«Días de pesca»: El hombre que está solo y espera

Luego de un paso por ámbitos más urbanos y el género del thriller en la extraña  exquisita El gato desaparece, Carlos Sorín vuelve a sus fuentes con Días de Pesca; no solamente vuelve a filmar en la región patagónica y vuelve a mezclar actores profesionales con aficionados (o no actores directamente), sino que regresa a los relatos pequeños, simples, en los que pareciera no ocurrir demasiado; y va más allá logrando un fresco intimista.

Como ya dije, el argumento es sencillo, es la historia de Marco (Alejandro Awada) porteño de clase acomodada que viaja a Puerto Deseado con dos objetivos, por un lado el obvio, pescar tiburones; por otro, el profundo, el sentimental, reencontrarse y recuperar a su hija (Victoria Almeida), madre reciente. La película es eso, Marco recomponiendo su relación paternal, su vida en general (es alcohólico en recuperación), el tiempo perdido, y desde ya, encontrándole un nuevo sentido a todo. Y hablando de perdido, el que parece estarlo, por lo menos en un principio, es Marco en el pueblo patagónico en el que se va cruzando con distintos lugareños, y en el que no parece encajar con toda su “porteñeidad”; pero como Sorín demuestra en cada una de sus películas, esos lugares terminan por ganarse el corazón de uno.

No tan inclinado a la comedia como en Historia Mínimas o El Perro, Días de Pesca es un drama hecho y derecho, de diálogos justos, algunos que parecen intrascendentes pero que encierran trasfondo, de momentos pequeños, de gestos, de miradas, de contemplación. Para eso, el director necesitaba de un conjunto de elementos, y todo parece haberle salido perfecto.

Awada y Almeida no pueden estar mejor, sus interpretaciones son exactas, precisas, realmente son padre e hija distanciados, dolidos, resquebrajados. Hasta los habitantes de la zona (quew podríamos decir se interpretan a sí mismos) logran una naturalidad tal que los hace irremplazables.

La fotografía también es destacada, paisajista, abstracta, brillante y opaca, todo en el momento justo, indicado casi como si se contara una historia paralela con las imágenes.

También la banda sonora (a cargo del propio hijo del director) tiene sus momentos justos y juega a la emoción aunque ciertos momentos queden remarcados).

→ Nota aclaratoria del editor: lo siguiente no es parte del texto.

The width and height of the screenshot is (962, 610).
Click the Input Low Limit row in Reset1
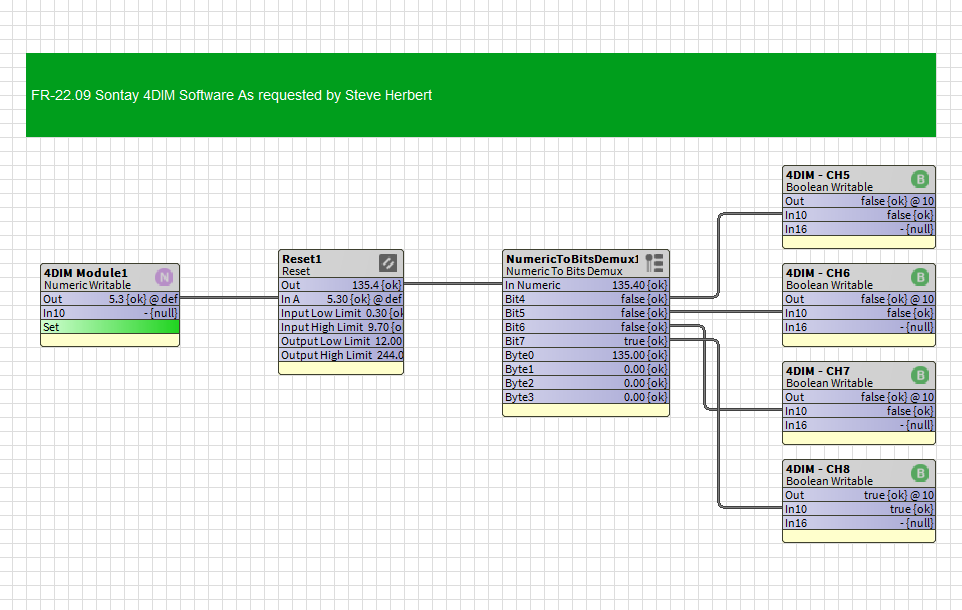coord(341,313)
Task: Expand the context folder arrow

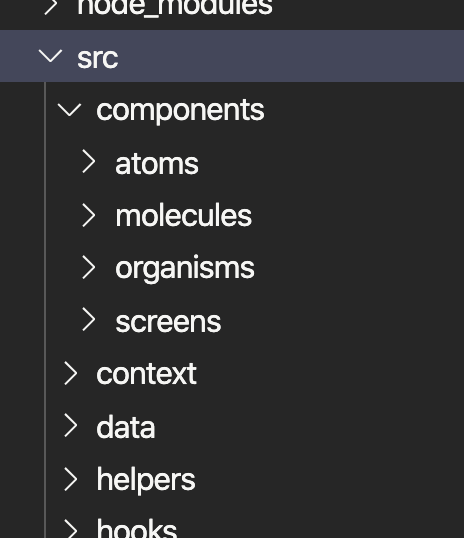Action: 71,373
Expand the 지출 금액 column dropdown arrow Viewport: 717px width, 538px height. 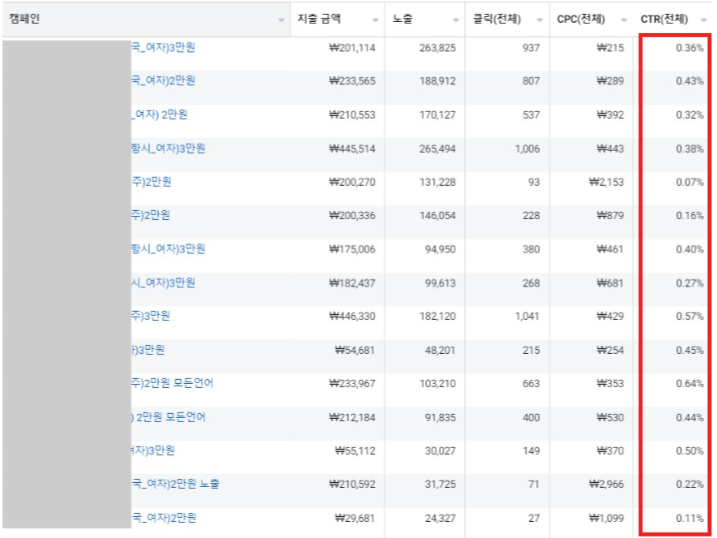[375, 20]
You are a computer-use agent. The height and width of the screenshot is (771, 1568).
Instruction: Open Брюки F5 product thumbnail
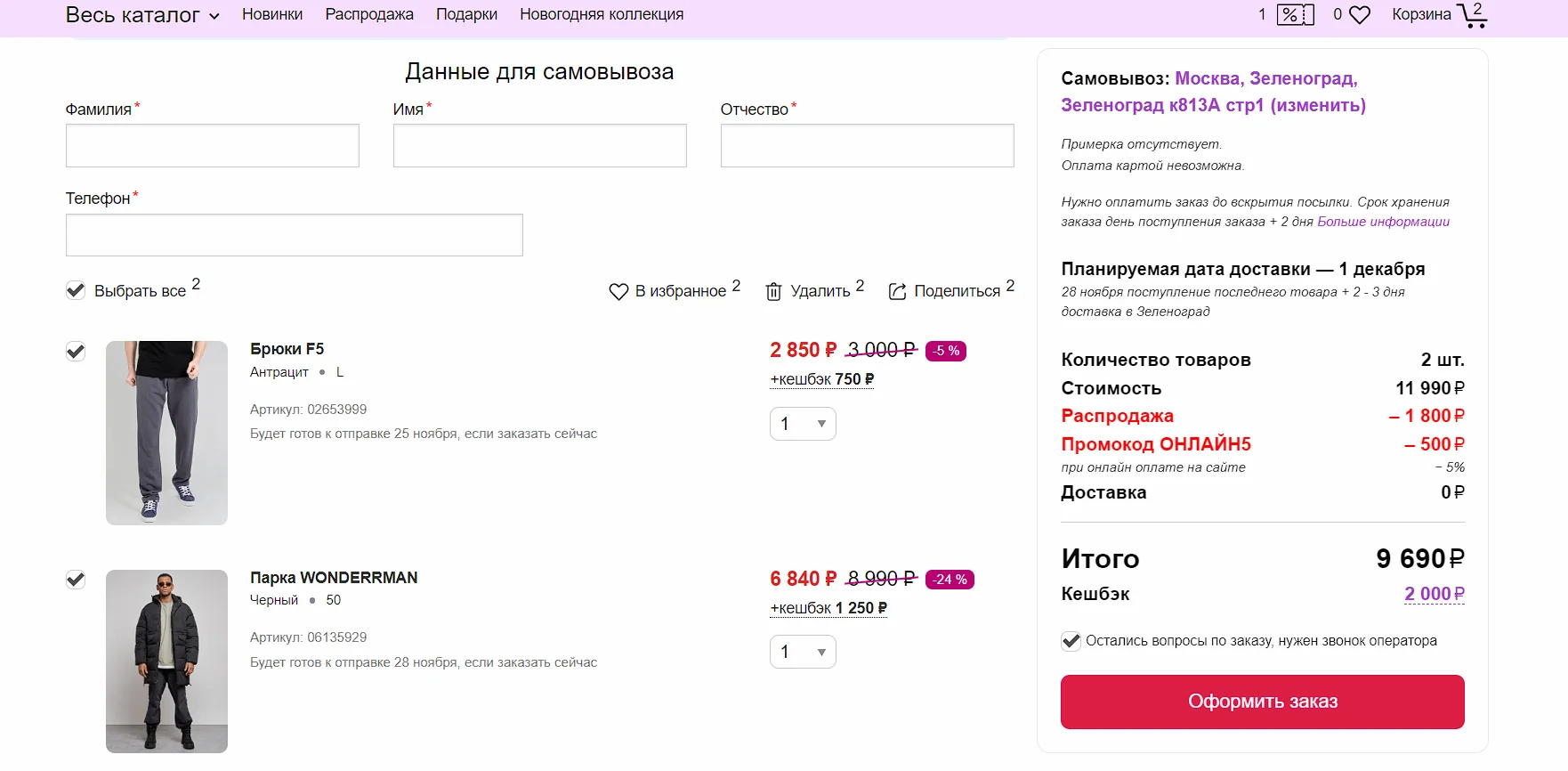point(166,433)
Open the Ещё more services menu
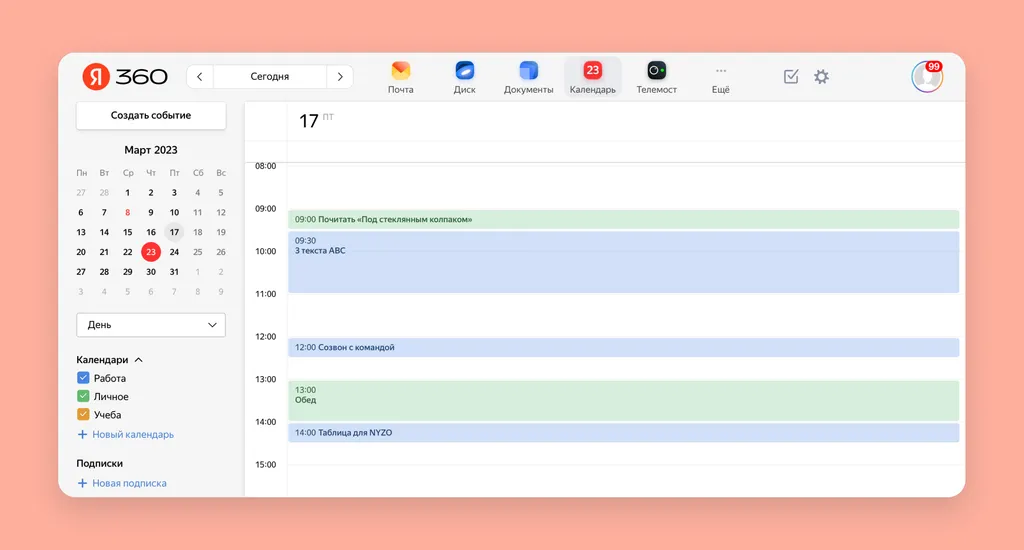This screenshot has width=1024, height=550. [720, 78]
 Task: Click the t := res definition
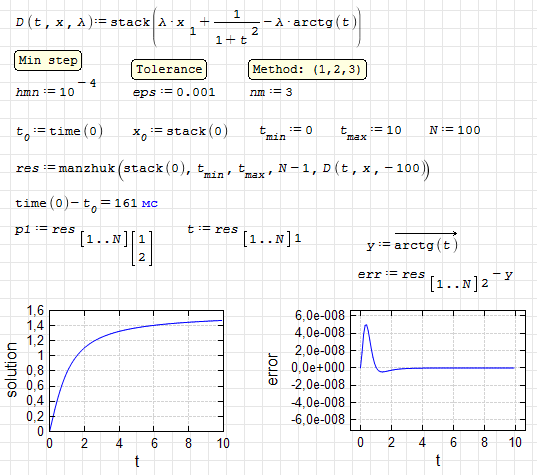[245, 235]
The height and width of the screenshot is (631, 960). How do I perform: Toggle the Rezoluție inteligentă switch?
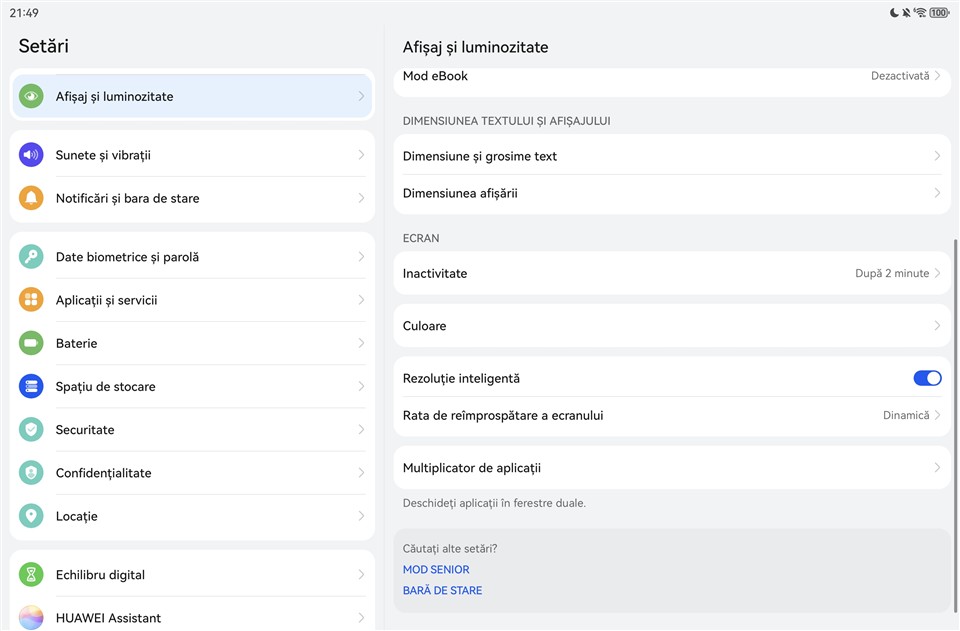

Días de Pesca nos cuenta la historia de un hombre roto, que viaja hasta los confines de nuestro país para encontrar a su hija, en fin encontrarse a sí mismo; y en definitiva es un film sobre la soledad; sobre el esperar y encontrar eso que nos haga un clic, un giro, al que nos devuelva las ganas de vivir; y lo hace sin caer en el manual de autoayuda, y los más importante, sin aburrir. Marco deambula perdido por el pueblo, mira, observa, está solo aunque esté acompañado; no es solo la visión de un extranjero en tierra extraña, es la de un hombre que busca algo, no sabe qué. Cada espectador podrá encontrarse con una experiencia propia al finalizar el film.

Reconozco ser un seguidor de la obra de este director desde los tiempos de La película del rey, pero esta, a pesar de parecer una más de sus obras, logra destacarse por sobre el resto. Si tuviera que compararla con algo, no lo haría con ninguna de sus películas anteriores, su punto de referencia tal vez sea Una historia sencilla de David Lynch y ese viaje en tractor para visitar a un hermano que en principio no nos decía nada. También tiene algo de los últimos films de Alberto Lechhi, aunque con menos humor y más peso dramático.


Cada elemento conjuga un todo, y todos forman un film perfecto, triste aunque cálido; eso sí, es para interesados en este tipo de historias, los que necesiten de acción, un raudal de diálogos y diatribas sobre el sentido del ser, o un ritmo vertiginoso para no aburrirse, busquen otra cosa en cartelera. Esta es una película de tiempos, lo que no quiere decir extensa, su duración es realmente corta y pasa volando, pero no necesita de más, es justa, cada minuto vale.

A este altura decir que, a mi gusto, es el mejor film de Carlos Sorín, y uno de los mejores argentinos del año, sobra, se da entendido. Días de Pesca es una película a la que todos deberían darle una oportunidad, no perderse la experiencia de una hora y veinte de pura contemplación, e introspección.